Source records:

◆ ◆ ◆

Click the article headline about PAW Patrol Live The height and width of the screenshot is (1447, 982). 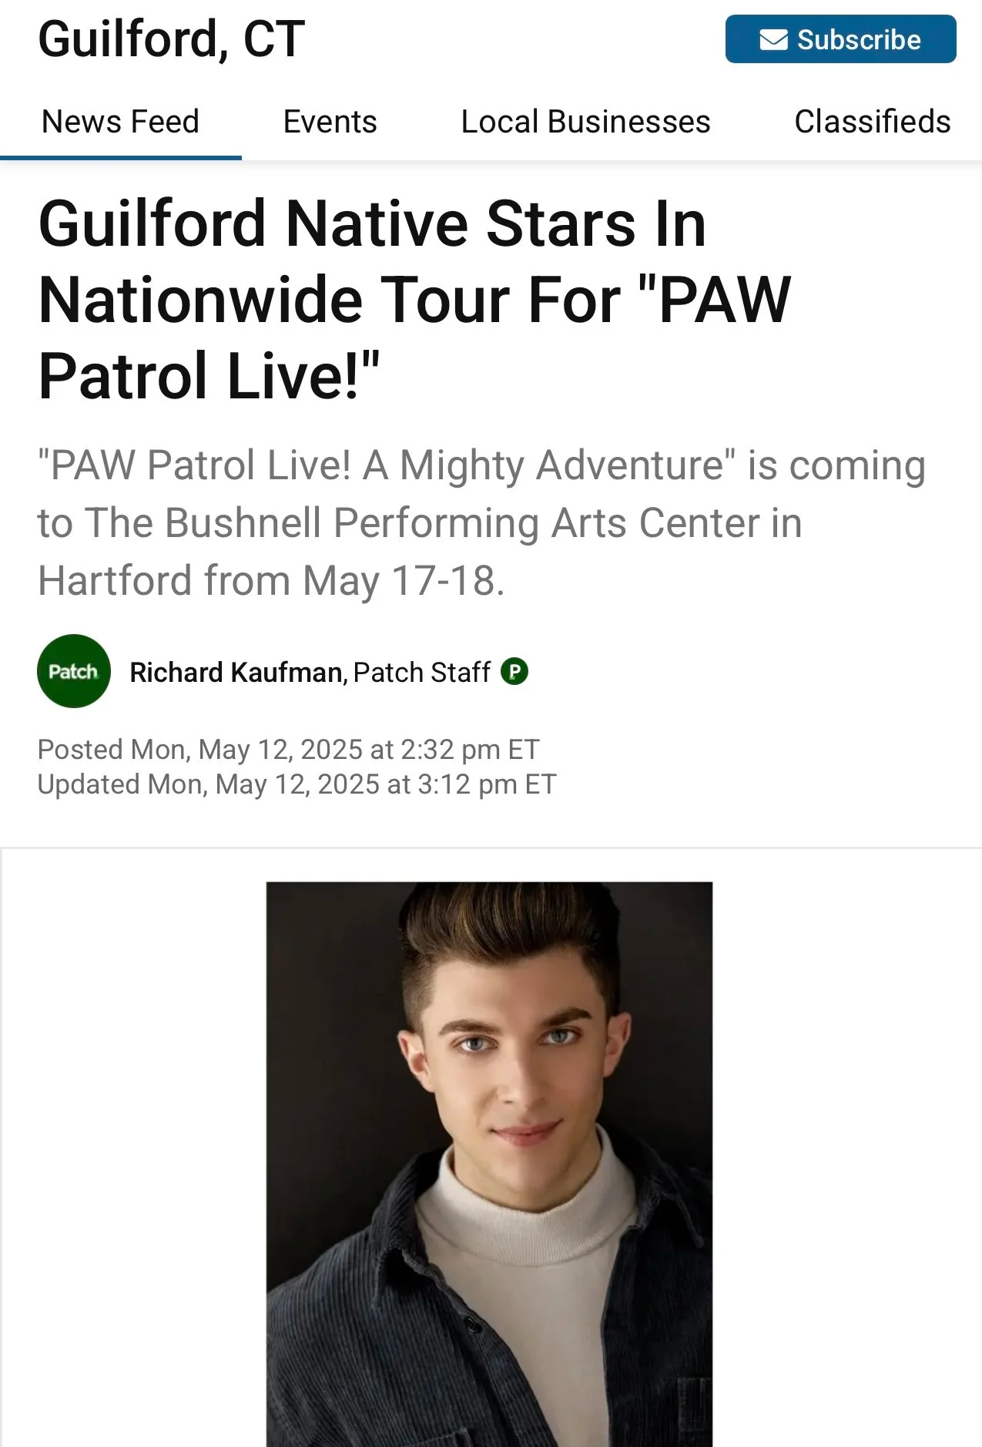pos(414,299)
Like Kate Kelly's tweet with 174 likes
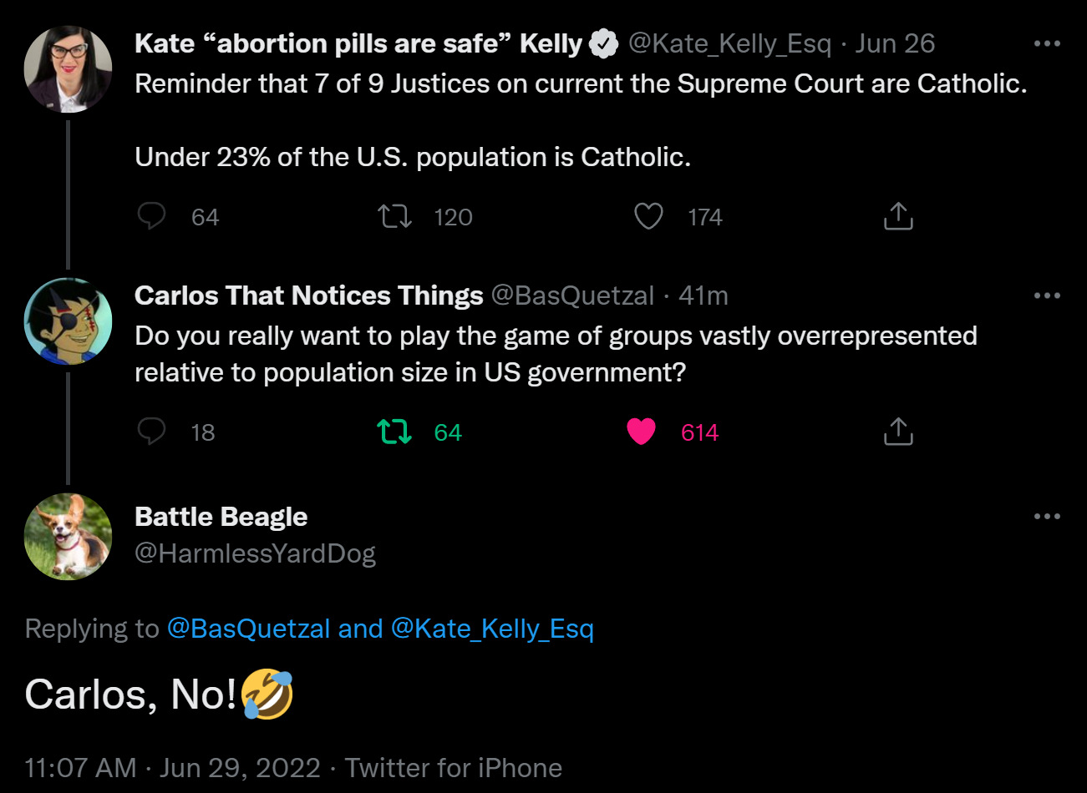The height and width of the screenshot is (793, 1087). tap(648, 216)
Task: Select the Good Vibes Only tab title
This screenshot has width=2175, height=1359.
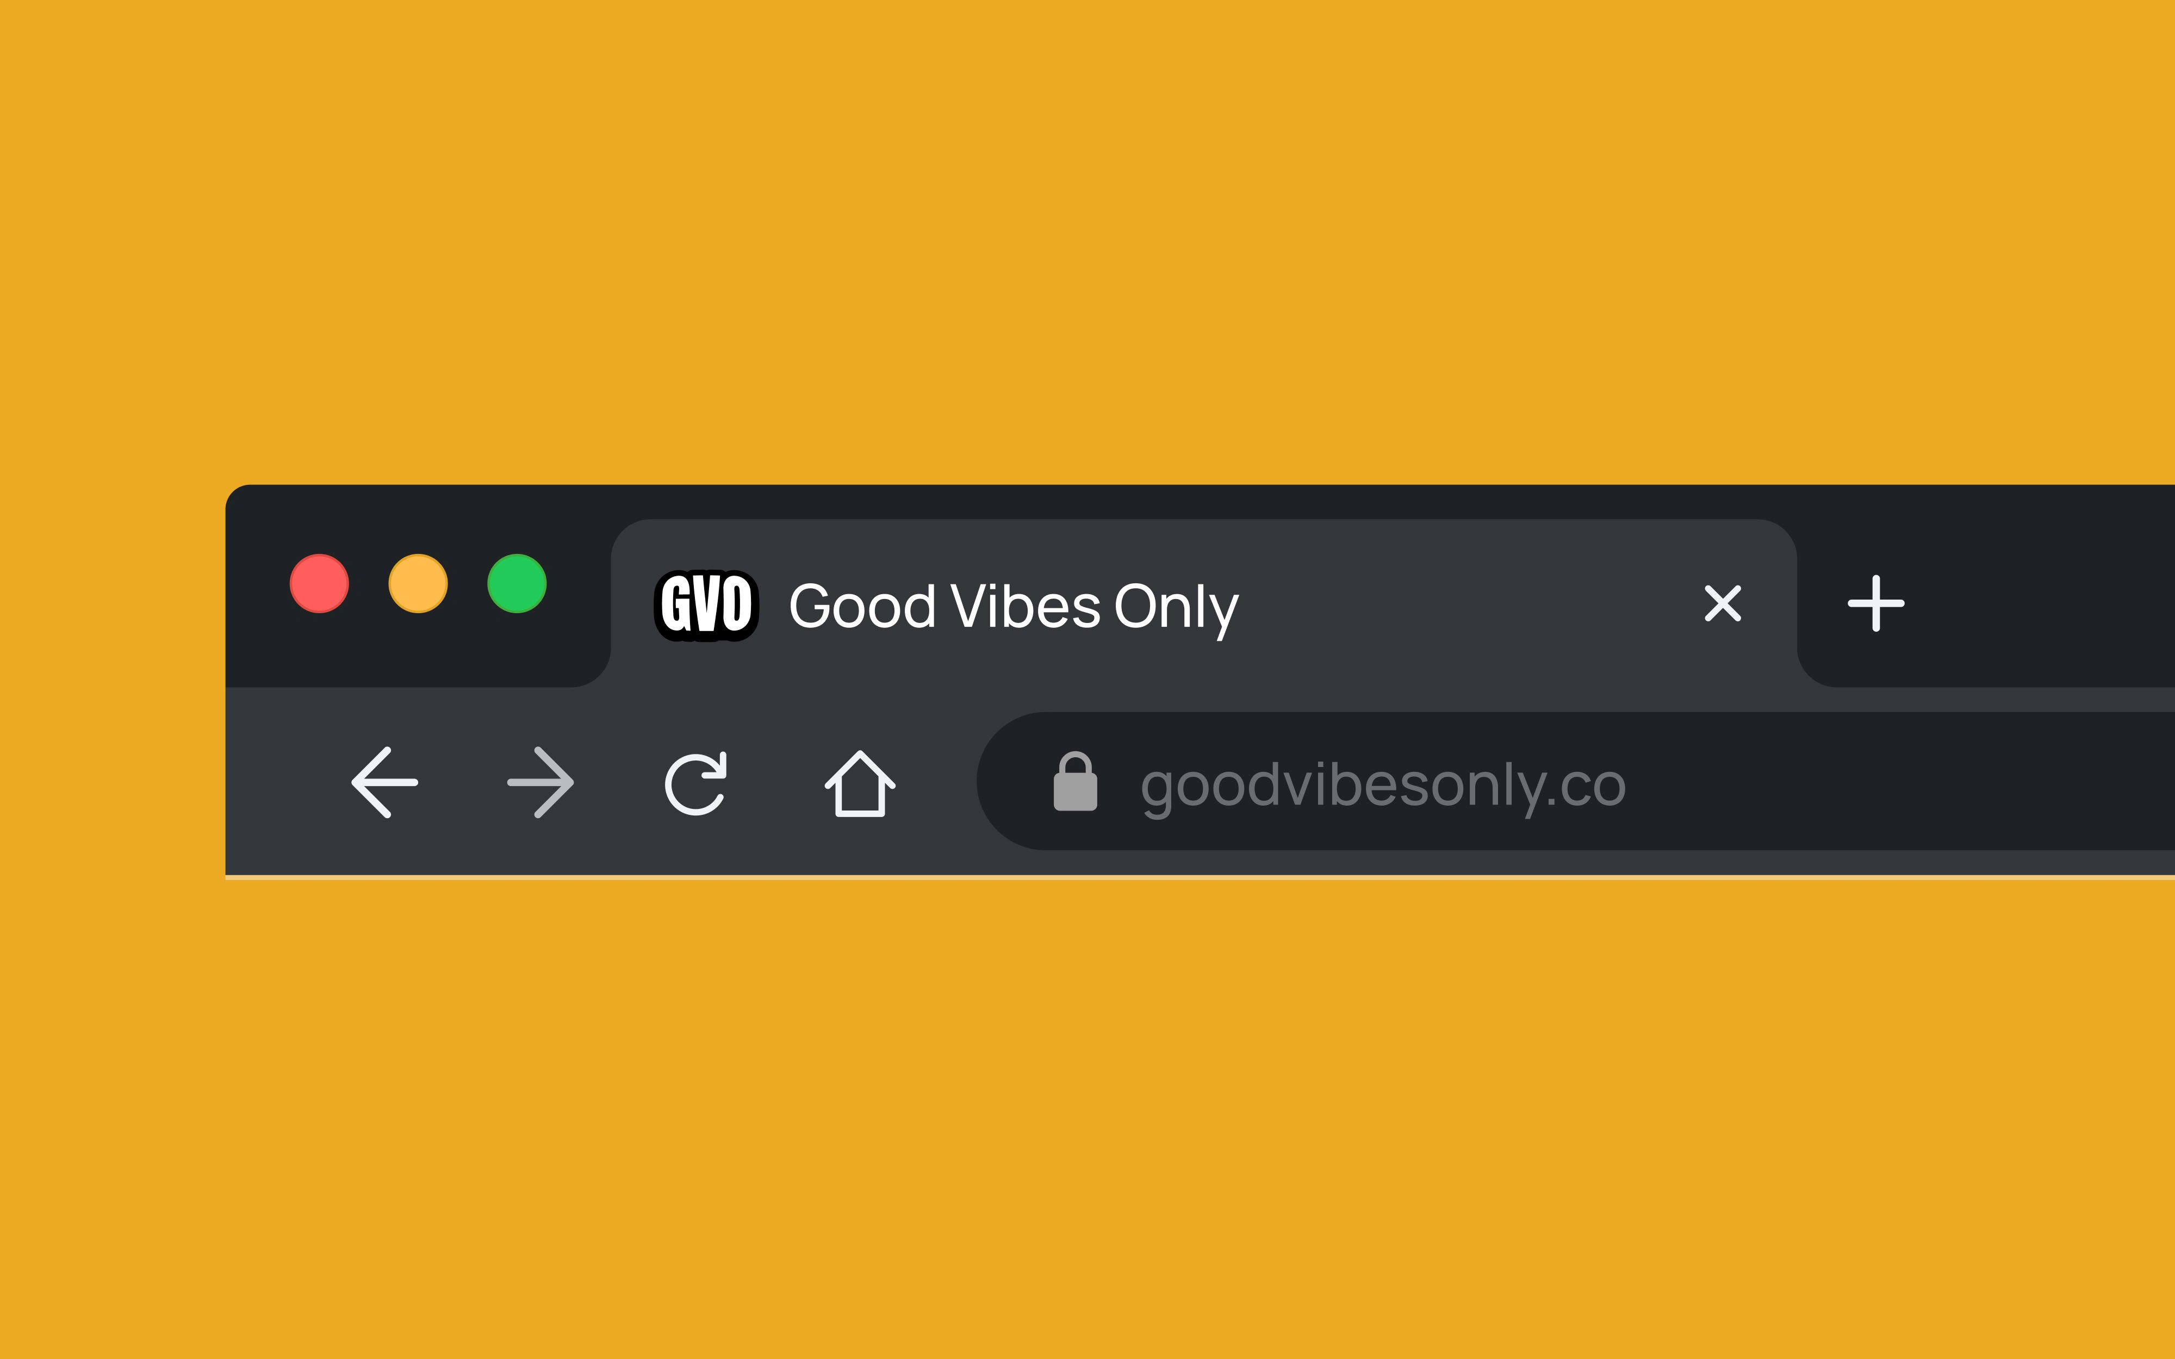Action: pyautogui.click(x=1014, y=608)
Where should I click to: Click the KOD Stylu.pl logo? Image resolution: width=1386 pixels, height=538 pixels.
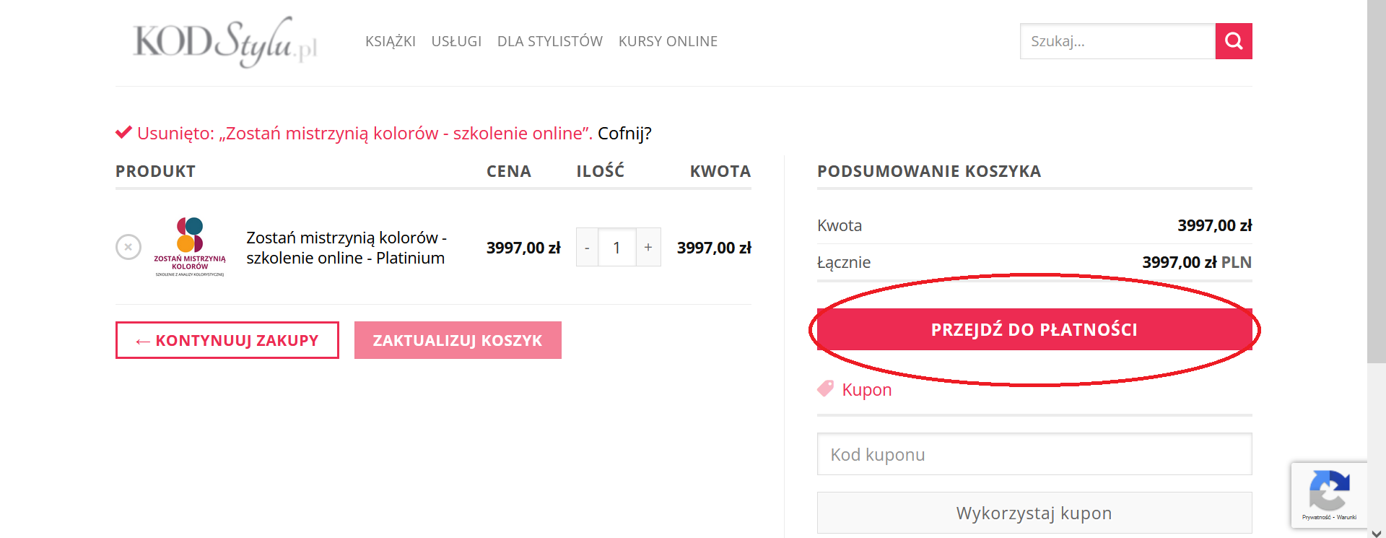[x=225, y=42]
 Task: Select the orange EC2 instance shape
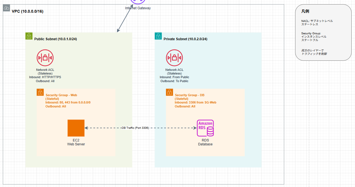coord(76,128)
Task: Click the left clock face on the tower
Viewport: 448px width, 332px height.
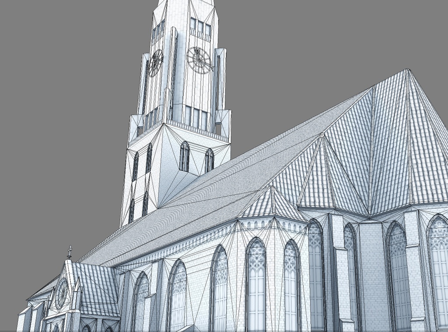Action: point(155,61)
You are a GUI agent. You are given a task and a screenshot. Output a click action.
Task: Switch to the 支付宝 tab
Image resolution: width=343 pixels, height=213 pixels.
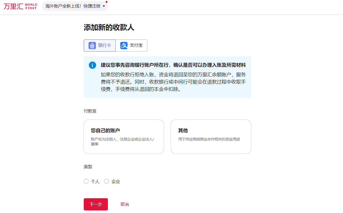click(x=132, y=45)
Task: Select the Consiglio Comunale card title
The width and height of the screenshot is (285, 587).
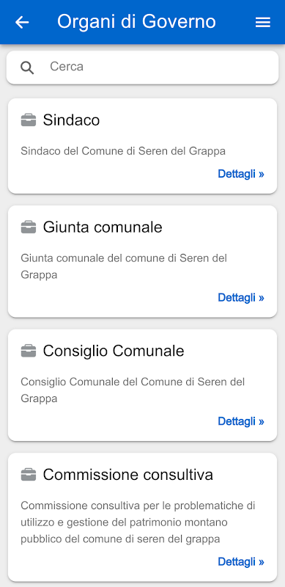Action: tap(114, 351)
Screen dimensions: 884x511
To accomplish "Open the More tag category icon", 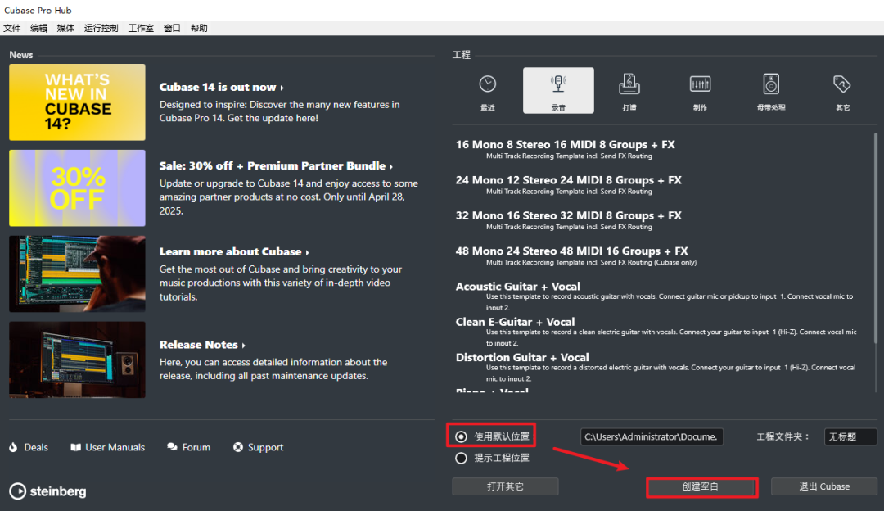I will 841,84.
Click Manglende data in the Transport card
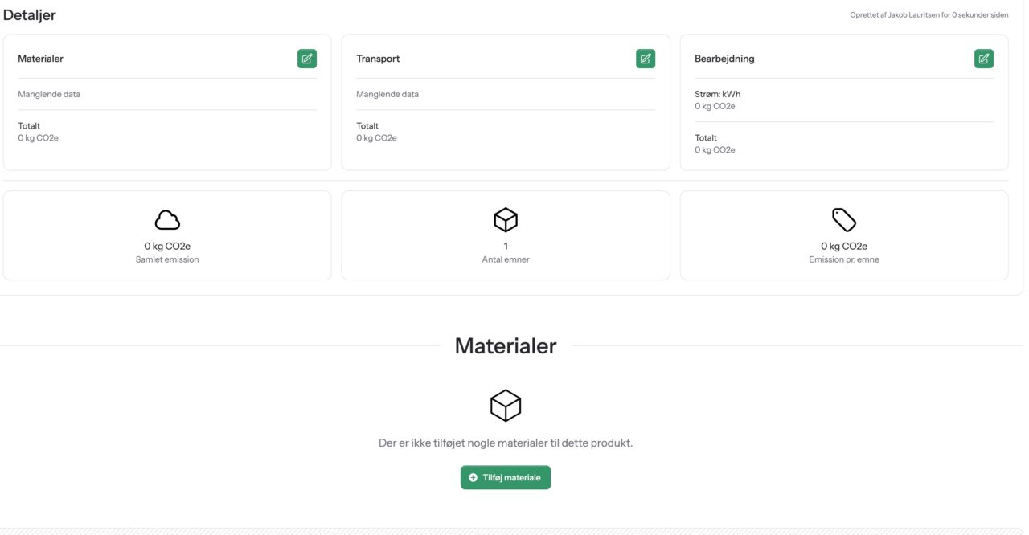The width and height of the screenshot is (1029, 535). (387, 94)
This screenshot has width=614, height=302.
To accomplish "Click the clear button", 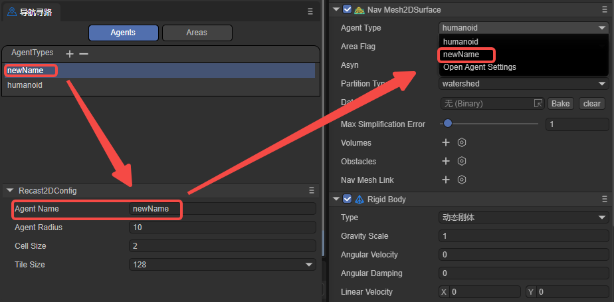I will point(591,103).
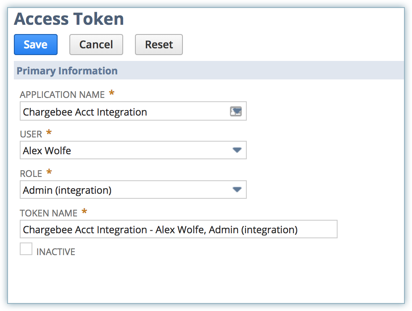Click the TOKEN NAME field label

(49, 213)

◆ ◆ ◆

(Prompt): Whichever lines of the records above hold the word "title" should all be copied out.

(Answer space):
Task: Select the Good Vibes Only tab title
Task: Select the Consiglio Comunale card title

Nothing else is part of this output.